The current blog has been inspired by a personal, sustained interest in Ayurveda, female health and South Asian (specifically Indian and Nepali) history and culture since 2008. It is being written in tandem with my PhD ethnography that will centre around Ayurveda for female health and development in Nepal. My hope is for the blog itself to serve as a platform for community dialogue, conscious critique, education and self-development.

Sipadol, Nepal, 2012. Dr. Sarita Shrestha, Alyson and Dr. Kumar.
As present-day research on Ayurveda increases, ever more attention is moving towards pharmacy, industrialized levels of pharmaceutical production, and academic textual research (Smith and Wujastyk, 2008). Still, insufficient formal investigations have recorded the ways that Ayurveda is actually being practiced in real-life settings, and the dynamic treatment modalities that are provided therein (Puthiyedath, 2013).
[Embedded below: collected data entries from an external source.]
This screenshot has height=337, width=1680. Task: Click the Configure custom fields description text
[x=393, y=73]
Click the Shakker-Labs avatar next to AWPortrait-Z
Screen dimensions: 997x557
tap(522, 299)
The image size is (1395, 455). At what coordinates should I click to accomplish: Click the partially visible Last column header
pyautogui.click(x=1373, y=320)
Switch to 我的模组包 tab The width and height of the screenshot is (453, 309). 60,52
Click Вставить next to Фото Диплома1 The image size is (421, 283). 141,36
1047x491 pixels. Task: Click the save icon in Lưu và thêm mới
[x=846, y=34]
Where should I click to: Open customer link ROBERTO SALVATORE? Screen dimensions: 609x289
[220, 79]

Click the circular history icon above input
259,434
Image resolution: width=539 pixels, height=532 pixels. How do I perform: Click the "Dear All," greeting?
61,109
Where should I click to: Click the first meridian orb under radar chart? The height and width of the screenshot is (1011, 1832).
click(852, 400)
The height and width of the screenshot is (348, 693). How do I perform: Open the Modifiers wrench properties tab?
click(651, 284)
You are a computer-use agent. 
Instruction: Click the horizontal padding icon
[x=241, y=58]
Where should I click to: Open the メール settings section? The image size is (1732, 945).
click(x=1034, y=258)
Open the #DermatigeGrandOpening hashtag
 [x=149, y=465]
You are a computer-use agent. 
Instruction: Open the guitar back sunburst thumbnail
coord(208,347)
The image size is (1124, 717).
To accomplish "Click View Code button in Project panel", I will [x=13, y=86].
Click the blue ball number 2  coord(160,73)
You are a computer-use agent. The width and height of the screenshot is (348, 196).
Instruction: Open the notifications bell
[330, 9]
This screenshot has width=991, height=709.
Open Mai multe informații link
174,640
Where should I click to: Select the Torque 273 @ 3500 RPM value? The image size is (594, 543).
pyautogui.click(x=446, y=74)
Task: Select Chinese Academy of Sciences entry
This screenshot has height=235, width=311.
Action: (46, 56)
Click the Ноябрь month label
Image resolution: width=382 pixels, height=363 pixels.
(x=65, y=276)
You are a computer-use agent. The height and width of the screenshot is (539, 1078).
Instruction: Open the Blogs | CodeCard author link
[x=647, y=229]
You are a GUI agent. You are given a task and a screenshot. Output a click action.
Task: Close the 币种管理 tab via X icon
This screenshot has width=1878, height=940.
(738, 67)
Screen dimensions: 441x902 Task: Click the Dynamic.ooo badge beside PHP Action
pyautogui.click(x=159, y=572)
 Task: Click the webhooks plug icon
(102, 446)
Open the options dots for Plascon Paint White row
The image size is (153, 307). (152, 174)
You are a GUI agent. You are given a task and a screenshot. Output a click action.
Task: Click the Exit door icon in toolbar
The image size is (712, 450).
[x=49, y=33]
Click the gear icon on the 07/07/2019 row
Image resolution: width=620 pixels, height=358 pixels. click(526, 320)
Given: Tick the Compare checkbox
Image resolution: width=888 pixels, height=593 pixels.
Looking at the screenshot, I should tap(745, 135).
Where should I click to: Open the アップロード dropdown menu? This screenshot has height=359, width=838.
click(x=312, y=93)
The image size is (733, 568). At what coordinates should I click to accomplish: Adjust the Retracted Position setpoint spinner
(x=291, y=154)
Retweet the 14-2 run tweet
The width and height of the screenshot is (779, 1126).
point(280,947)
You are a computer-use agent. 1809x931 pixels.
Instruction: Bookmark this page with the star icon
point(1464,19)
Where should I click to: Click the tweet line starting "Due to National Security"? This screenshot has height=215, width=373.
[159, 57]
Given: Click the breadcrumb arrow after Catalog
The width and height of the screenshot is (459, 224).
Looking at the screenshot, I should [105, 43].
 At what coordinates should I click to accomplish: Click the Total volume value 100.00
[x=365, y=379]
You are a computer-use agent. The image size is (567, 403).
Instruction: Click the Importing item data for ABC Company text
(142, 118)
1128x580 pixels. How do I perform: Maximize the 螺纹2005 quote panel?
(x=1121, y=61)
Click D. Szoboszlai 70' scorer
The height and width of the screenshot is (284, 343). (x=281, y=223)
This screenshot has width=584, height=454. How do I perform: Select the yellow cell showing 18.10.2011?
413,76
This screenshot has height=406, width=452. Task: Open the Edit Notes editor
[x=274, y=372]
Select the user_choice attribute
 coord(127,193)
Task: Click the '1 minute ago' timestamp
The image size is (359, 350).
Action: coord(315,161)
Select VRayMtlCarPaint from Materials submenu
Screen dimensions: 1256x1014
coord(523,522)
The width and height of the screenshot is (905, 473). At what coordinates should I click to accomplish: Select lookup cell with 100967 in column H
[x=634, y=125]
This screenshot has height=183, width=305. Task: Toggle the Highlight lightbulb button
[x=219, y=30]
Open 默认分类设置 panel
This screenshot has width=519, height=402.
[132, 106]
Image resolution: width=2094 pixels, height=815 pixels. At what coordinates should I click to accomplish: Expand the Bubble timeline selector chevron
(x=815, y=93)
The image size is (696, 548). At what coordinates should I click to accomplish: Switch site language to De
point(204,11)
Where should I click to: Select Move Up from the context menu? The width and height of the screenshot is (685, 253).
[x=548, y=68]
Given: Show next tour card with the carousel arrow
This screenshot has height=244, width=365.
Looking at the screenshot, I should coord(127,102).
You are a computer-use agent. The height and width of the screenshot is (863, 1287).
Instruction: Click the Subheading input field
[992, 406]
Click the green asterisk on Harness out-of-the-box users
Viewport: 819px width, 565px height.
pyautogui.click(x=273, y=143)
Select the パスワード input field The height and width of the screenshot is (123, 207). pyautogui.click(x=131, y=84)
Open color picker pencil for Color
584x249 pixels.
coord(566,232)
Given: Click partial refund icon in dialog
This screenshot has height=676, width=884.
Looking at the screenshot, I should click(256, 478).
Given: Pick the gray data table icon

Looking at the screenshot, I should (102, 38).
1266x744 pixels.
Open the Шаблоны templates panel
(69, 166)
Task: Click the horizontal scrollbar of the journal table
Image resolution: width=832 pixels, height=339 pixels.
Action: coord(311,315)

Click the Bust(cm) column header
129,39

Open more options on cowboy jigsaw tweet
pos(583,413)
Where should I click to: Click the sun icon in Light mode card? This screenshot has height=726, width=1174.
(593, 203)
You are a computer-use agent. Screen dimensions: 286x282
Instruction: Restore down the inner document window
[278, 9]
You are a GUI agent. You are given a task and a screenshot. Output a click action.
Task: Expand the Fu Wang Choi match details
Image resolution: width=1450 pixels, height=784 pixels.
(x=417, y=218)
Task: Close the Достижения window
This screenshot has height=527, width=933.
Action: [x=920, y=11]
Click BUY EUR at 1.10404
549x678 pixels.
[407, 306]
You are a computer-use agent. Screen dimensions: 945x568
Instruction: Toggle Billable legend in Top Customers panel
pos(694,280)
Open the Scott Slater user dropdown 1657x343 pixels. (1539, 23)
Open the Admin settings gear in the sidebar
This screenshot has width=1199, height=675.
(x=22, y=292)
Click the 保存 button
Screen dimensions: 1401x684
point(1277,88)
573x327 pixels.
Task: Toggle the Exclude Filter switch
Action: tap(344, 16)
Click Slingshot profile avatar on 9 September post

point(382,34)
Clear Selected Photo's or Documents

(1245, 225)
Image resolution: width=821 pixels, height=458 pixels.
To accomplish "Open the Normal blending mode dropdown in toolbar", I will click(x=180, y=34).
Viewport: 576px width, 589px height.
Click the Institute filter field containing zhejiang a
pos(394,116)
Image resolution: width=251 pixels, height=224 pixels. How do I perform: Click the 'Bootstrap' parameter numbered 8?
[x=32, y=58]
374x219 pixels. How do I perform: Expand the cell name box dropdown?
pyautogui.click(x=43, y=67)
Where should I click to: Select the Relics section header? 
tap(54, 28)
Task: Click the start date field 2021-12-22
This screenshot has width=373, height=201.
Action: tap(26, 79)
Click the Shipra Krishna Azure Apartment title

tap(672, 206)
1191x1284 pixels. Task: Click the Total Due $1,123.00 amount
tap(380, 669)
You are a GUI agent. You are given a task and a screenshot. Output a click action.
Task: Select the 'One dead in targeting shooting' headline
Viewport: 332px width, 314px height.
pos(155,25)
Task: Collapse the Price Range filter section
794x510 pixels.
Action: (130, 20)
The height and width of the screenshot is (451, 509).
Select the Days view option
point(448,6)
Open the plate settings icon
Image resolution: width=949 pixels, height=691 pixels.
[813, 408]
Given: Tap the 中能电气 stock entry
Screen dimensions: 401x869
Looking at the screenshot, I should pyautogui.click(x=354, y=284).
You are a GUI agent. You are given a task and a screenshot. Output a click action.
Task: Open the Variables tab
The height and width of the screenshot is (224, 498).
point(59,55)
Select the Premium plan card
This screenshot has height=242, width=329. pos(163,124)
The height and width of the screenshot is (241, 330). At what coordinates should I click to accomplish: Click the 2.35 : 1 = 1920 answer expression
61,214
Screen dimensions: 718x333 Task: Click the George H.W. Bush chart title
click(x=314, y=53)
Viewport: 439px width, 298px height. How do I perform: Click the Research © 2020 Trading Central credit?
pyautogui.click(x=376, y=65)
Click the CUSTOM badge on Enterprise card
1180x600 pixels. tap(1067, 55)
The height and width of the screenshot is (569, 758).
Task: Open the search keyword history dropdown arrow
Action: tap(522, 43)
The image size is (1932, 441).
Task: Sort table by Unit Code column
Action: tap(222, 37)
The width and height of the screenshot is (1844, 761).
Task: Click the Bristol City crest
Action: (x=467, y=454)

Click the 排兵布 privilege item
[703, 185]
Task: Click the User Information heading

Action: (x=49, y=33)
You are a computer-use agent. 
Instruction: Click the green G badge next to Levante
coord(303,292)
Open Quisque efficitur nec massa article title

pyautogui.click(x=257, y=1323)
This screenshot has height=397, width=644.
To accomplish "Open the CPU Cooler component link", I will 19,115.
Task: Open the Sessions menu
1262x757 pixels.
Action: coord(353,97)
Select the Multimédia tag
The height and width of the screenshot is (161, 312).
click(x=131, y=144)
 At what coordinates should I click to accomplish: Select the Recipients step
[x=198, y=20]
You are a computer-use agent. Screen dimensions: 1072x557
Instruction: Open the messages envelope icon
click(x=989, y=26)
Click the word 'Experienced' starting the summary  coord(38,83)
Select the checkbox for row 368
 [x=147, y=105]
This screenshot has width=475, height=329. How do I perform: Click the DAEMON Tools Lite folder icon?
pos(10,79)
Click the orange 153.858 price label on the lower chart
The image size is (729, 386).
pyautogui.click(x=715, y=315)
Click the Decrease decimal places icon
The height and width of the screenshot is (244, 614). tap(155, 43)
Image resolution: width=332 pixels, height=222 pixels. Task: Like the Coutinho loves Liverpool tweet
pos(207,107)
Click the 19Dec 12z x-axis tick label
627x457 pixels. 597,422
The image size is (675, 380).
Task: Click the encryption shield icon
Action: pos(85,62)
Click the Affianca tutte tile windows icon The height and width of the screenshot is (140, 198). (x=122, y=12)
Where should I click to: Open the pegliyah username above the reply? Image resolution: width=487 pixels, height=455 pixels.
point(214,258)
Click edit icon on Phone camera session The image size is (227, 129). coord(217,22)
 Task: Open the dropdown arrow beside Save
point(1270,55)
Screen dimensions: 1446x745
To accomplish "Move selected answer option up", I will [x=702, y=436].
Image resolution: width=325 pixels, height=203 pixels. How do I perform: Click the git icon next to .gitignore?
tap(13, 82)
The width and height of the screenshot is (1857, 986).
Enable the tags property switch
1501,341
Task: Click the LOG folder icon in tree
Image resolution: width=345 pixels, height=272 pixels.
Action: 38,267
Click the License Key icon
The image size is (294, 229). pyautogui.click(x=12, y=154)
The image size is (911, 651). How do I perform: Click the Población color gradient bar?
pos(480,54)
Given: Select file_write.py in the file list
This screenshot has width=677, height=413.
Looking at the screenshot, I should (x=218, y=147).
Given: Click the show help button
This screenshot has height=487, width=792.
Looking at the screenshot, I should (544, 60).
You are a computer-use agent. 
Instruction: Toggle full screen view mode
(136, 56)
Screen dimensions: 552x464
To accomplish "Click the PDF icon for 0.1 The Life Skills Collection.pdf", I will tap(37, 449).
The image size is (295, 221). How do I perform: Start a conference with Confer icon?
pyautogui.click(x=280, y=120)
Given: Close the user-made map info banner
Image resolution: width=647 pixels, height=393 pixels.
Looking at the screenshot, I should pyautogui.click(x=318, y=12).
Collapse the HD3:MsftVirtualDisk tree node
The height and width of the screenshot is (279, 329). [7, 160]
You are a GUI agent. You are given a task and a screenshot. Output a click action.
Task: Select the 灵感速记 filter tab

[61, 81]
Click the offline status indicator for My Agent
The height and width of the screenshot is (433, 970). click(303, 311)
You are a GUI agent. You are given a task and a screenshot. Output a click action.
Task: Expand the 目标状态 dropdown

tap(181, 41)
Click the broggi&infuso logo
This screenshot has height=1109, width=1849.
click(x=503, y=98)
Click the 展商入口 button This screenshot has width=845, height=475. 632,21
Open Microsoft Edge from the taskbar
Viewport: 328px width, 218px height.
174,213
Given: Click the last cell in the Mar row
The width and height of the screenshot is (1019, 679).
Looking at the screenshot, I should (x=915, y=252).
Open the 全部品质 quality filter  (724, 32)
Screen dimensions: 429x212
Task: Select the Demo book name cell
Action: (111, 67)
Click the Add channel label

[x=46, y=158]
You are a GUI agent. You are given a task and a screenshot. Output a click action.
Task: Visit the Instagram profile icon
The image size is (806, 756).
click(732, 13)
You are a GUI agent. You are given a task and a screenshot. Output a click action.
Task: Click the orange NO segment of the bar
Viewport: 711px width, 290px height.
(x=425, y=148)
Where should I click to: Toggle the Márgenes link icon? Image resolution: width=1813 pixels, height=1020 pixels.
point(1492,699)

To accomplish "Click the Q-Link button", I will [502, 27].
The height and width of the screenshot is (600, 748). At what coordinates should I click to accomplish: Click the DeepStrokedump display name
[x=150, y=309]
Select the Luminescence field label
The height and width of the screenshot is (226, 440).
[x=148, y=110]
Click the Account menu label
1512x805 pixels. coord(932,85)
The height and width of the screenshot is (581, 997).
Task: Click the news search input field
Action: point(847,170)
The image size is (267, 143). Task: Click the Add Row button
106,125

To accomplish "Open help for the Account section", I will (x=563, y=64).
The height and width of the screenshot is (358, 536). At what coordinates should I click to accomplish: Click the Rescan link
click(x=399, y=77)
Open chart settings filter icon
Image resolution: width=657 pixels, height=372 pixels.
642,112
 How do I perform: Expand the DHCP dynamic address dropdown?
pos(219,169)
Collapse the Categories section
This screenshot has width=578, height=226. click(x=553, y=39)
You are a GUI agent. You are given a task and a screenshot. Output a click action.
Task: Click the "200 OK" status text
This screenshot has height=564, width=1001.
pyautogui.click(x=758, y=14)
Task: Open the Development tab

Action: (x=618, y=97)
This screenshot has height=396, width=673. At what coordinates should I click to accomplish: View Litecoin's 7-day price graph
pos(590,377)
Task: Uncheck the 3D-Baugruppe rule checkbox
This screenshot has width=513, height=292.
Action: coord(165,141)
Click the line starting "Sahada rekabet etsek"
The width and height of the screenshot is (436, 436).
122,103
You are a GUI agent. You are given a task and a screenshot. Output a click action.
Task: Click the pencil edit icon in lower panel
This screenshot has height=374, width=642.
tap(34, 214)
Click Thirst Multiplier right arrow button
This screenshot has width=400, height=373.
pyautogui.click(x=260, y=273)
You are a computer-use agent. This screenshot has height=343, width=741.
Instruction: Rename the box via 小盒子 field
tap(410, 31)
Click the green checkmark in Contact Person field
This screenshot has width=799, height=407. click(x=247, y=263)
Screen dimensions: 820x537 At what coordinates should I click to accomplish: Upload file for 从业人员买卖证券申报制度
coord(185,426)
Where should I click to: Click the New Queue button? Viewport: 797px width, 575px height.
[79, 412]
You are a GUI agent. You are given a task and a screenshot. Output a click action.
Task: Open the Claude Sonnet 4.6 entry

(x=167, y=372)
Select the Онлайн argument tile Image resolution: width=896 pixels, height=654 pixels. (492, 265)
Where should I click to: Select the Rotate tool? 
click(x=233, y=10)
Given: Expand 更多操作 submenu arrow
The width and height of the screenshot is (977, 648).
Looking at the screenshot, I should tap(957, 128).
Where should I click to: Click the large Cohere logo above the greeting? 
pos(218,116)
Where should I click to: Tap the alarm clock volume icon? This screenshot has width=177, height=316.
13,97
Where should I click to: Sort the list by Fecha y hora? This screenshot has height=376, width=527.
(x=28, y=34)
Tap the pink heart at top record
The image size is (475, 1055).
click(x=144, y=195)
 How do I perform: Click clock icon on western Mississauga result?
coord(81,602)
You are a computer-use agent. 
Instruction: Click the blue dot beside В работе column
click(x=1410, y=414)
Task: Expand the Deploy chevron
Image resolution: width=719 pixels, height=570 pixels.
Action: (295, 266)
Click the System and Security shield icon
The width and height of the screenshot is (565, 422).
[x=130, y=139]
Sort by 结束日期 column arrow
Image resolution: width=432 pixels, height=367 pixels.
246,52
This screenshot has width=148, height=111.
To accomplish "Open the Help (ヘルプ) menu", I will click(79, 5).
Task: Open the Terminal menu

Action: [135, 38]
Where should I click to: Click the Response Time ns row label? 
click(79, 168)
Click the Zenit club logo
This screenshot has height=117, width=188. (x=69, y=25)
I began my relationship with Ayurveda, Nepal, and Nepali female development in 2008, a few weeks after turning 18, on a trip to one of Nepal’s poorest regions in the Western Terai, along with a short but impactful journey through Northwestern India. At the time, I had no intention of converting anything from that experience into a study of greater proportion. Yet in retrospect, that period appears to have influenced my entire life trajectory to date: While studying ethnomedicine in Washington State, I received a university grant between 2011-2012 to explore Ayurveda in Nepal and India, a project which led me to connecting with Nepal’s first female ayurvedic doctor/OB-GYN, Sarita Shrestha (see blog entries from that period in, The Cosmic Life, and Ayurveda); I subsequently turned my focus to the study of yoga asana and philosophy; founded Asturias Yoga; then in 2023, completed a MRes writing a thesis on Sāṃkhya, the philosophy undergirding both ayurvedic and yogic practice (see Reconceptualizing puruṣa within the Sāṃkhya-kārikā – White Rose eTheses Online).
Life has been full. Developing as a woman and mother of two children living many months of the year off grid comes with its own joyous though rigorous educational curriculum. Still, upon leaving Nepal in 2012, I did not feel my time with Dr. Shrestha (Sarita) was complete; the desire to support her work has remained alive in me ever since. Sarita’s approach to healing, which was at once improvisatory and intuitive yet deeply rooted in ayurvedic classicality, decades of experience and a proficiency in biomedicine, fascinated me. Upon observing her success over the course of many months in treating a variety of gynaecological, mental and other afflictions (applying classical and innovative ayurvedic approaches to healing) I became charged with the conviction that her way of practicing Ayurveda warranted formal documentation, both for its contribution to the field of medical anthropology, as well as for its potential contribution to female health throughout Nepal on a larger scale. At the time, however, the committee chair of the grant that was funding my work explicitly discouraged me from treating my experience academically, urging me to use the grant as it was intended to be used: for embracing experiential learning purely, that is, without being obliged to produce any fixed results. She reminded me that my academic pursuits henceforth were unlikely to permit such freedom. And she was right — being in the position of the observer, free from attachments to the outcome, provided me with a unique perspective from which to view the reality I found myself living.
I remember being struck by the literal and metaphorical weight being carried by the women of Nepal, especially in rural areas where access to medical facilities was limited, made more so due to the country’s innate geographical extremeness. Simultaneously, I was witnessing the efficacy of Sarita’s application of Ayurveda in a variety of healing situations. Since completing my informal internship with Sarita in 2012, my hope has been to return with the objective of formally documenting at least certain aspects of her knowledge, with the longer-term goal of extending these methods of treatment to female populations throughout the country at large, particularly in rural areas.
Through the framework of written and visual ethnography starting in December 2025 and continuing seasonally over the course of the upcoming years, I look forward to systematically recording some of Sarita’s specialized medical knowledge, which is unique to the field of ayurvedic gynaecology, along with addressing a variety of other contextual questions, including:
(1) In what ways are patients’ and healers’ comprehensions of health and illness (as well as healing methods) connected to their sociocultural and religious surroundings, i.e., local healing traditions and vernacular literature specific to Nepal/the Kathmandu Valley? To what extent are these [healing traditions and vernacular literature] put into dialogue with ayurvedic classics? (2) What classical texts and commentaries does ayurvedic gynaecology rely most heavily upon, and how are these texts explained to and understood by the patients contextually? (3) How are patient-healer interactions conducted and to what extent does this interaction factor into the healing process?